The vision of NCC is to meet in movie theaters at metro stops throughout the DC area. NCC holds services at Georgetown, Kingstowne, Columbia Heights, Ballston Common Mall, and Ebenezers Coffeehouse near Union Station, all in the Washington, DC Metro Area. Ebenezers is owned and operated by NCC. In 2008, Ebenezers was recognized as the #1 coffeehouse in the metro DC area by AOL CityGuide  and has been profiled by the Washington Post  and Washington Times.

New media
Batterson and the NCC staff are known for their use of new media. Since 2005, Batterson's sermons have been available via podcast. Batterson blogs daily at www.evotional.com. In 2008, Batterson began using Twitter. Batterson's use of Twitter for ministry purposes was covered by The NewsHour with Jim Lehrer in 2009.

Books
Batterson is the author of multiple books, including "Please, Sorry, Thanks: The Three Words That Change Everything" (Multnomah; 4/3/23) “Win the Day: 7 Daily Habits to Help You Stress Less & Accomplish More”, “Whisper: How to Hear the Voice of God,” “Play the Man: Becoming the Man God Created You to Be” and “Chase the Lion: If Your Dream Doesn't Scare You, It's Too Small”. Most focus on issues of Christian living.

Social and political views

On sex
Batterson is quoted by Washington Magazine as saying "We ought to be more concerned about being biblically correct than politically correct"..."So here is the biblical bottom line: Sex outside of marriage is wrong. Sex is a sacred covenant between a husband and a wife. Period."

On homosexuality
During an interview with Washingtonian Magazine, Batterson pointed to a sermon in which he included homosexuality in a list of sexual sins.

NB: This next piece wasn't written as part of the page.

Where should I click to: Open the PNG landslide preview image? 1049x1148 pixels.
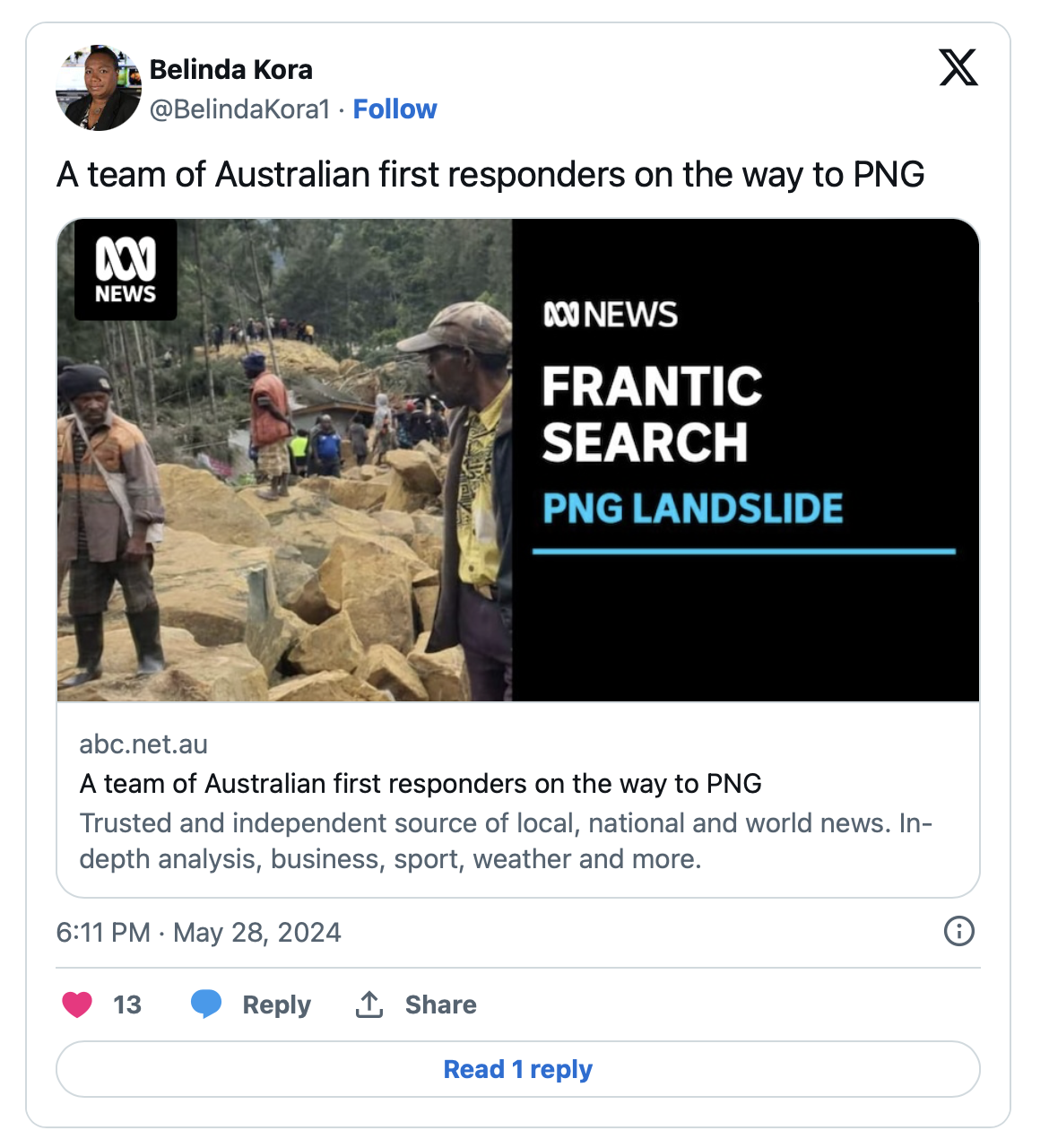pos(518,460)
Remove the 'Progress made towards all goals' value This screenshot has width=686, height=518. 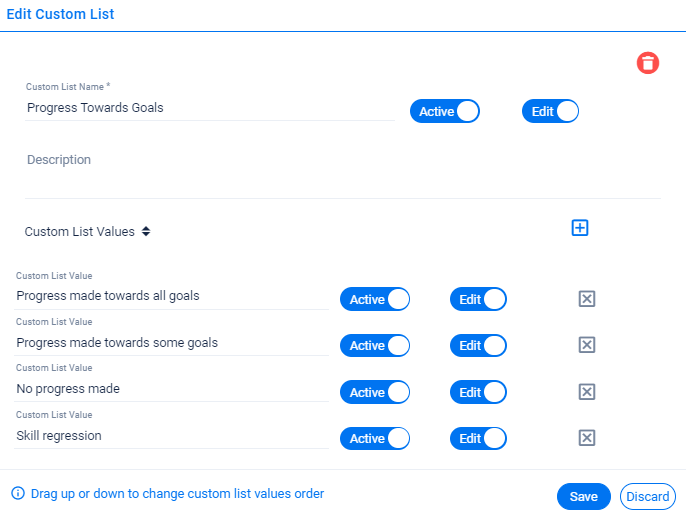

On April 17, 2014, Batterson was a guest on "The Kojo Nnamdi Show". During the interview, Kojo Nnamdi asked Batterson "So do you believe or consider that homosexuality is a sin?" Batterson replied:

Yeah, you know, I believe that marriage is something between a husband and a wife. I think that sex is a gift from God. It was his idea. And so our church celebrates that. But it's a gift that was meant for the covenant relationship of marriage. And so that's something that we teach and encourage.

In his sermon "The Elephant in the Church: The Gray Elephant", Batterson explains

So when a church hangs a plaque endorsing homosexuality it's a gray elephant. It is approving of something God disapproves of. And while it may seem loving and accepting to some, it is approving of something God disapproves of. And that is neither loving nor honest.

Personal
Batterson has a Doctor of Ministry (D.Min.) degree from Regent University. Batterson also has two master's degrees from Trinity Evangelical Divinity School in Chicago, Illinois, and a bachelor's degree from Central Bible College in Springfield, Missouri. He is a graduate of Naperville (Illinois) Central High School.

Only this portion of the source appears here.